Des villes étouffées et des campagnes vulnérables
Dans les grandes villes marocaines, la chaleur est amplifiée par le phénomène d’îlot de chaleur urbain. Les surfaces bétonnées absorbent et retiennent la chaleur, tandis que le manque d’espaces verts aggrave la situation. Casablanca ou Rabat, par exemple, peuvent afficher des températures jusqu’à 6°C supérieures à leurs zones rurales voisines.
Les autorités locales commencent à s’en préoccuper. Certaines municipalités testent la plantation d’arbres, la peinture réfléchissante sur les toits ou des “îlots de fraîcheur” publics. Mais ces efforts restent fragmentaires, souvent symboliques face à l’ampleur du problème.
Dans les campagnes, le défi est tout autre. Les épisodes de chaleur assèchent les sols, épuisent les ressources hydriques et mettent en péril la sécurité alimentaire. Les agriculteurs, déjà fragilisés par plusieurs années de sécheresse, voient leurs récoltes se réduire, leurs troupeaux souffrir et leurs revenus chuter.
“Avant, on avait chaud, mais on savait que la nuit allait rafraîchir. Aujourd’hui, la chaleur ne s’arrête plus”, confie Ahmed, éleveur à Tata. “Même les chèvres tombent malades. Et l’eau devient rare.”
Cette pression climatique accentue l’exode rural, pousse des familles entières vers les villes déjà saturées, créant un cercle vicieux où les vulnérabilités s’accumulent : pauvreté, promiscuité, manque d’accès aux soins et aux infrastructures.
Entre adaptation et prévention : un nouveau chantier national
Le Maroc a déjà inscrit la santé climatique dans sa Stratégie nationale pour le développement durable. Plusieurs plans régionaux d’adaptation sont en cours, notamment pour renforcer la résilience du système de santé face aux canicules. Parmi les mesures envisagées : l’amélioration de la surveillance épidémiologique, la formation du personnel médical aux urgences liées à la chaleur, la sensibilisation du public et la création de cartes de vulnérabilité climatique par région.
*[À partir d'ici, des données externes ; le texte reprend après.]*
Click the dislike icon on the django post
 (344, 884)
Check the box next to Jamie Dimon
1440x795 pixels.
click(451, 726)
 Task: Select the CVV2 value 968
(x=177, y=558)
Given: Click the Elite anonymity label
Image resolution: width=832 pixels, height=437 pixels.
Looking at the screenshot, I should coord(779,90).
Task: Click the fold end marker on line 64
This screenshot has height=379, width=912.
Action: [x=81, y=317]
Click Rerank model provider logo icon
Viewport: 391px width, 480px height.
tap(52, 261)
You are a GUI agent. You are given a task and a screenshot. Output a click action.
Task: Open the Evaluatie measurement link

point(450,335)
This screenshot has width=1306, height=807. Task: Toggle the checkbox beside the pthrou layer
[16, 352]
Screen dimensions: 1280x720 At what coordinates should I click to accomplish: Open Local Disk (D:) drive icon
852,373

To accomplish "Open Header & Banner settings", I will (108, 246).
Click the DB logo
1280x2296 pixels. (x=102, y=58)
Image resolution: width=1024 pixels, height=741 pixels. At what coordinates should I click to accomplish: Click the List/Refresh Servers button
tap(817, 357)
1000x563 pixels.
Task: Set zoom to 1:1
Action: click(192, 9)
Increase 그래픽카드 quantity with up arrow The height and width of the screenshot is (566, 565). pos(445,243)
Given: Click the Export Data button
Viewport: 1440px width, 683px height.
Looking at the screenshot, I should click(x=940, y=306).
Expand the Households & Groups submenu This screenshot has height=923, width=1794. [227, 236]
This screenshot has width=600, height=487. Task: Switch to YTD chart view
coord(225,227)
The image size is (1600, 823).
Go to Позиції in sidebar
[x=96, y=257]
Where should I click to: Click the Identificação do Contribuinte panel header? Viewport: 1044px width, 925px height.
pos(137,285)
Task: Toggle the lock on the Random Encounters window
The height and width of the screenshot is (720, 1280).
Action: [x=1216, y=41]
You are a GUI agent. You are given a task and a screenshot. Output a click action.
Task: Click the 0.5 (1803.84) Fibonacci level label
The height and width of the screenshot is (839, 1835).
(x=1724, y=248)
Mais la réalité reste têtue. Peu de Marocains savent réellement comment se protéger pendant une canicule. Beaucoup continuent de sortir aux heures les plus chaudes, de jeûner malgré les avertissements médicaux ou de négliger l’hydratation. Les campagnes de sensibilisation, souvent concentrées dans les grandes villes, peinent à atteindre les zones rurales ou les populations analphabètes.
“Nous devons parler autrement de la chaleur”, estime une chercheuse en santé environnementale à Rabat. “Ce n’est plus seulement un inconfort. C’est une menace sanitaire, surtout pour les plus fragiles.”
Certaines initiatives citoyennes émergent pourtant : associations distribuant de l’eau dans les quartiers populaires, écoles aménageant les horaires pendant les périodes de chaleur, entreprises repensant les conditions de travail extérieures. Des gestes simples, mais essentiels pour limiter les drames silencieux.
Le défi de demain : faire de la chaleur un enjeu collectif
L’avenir du Maroc passera inévitablement par une nouvelle culture du climat. Celle où la chaleur n’est plus subie, mais anticipée. Où chaque ville, chaque village, adapte son mode de vie, son urbanisme et sa politique de santé à cette réalité.
Les solutions existent : végétalisation urbaine, matériaux réfléchissants, architecture adaptée, horaires de travail modulés, réseaux de solidarité communautaire… Encore faut-il une volonté politique forte et une prise de conscience partagée.
Le Maroc a déjà montré qu’il pouvait être pionnier en matière d’énergies renouvelables et d’écologie. Le prochain grand pas pourrait être de faire de la protection contre la chaleur une priorité nationale. Parce que la chaleur, demain, ne sera plus seulement une question de météo. Ce sera une question de survie.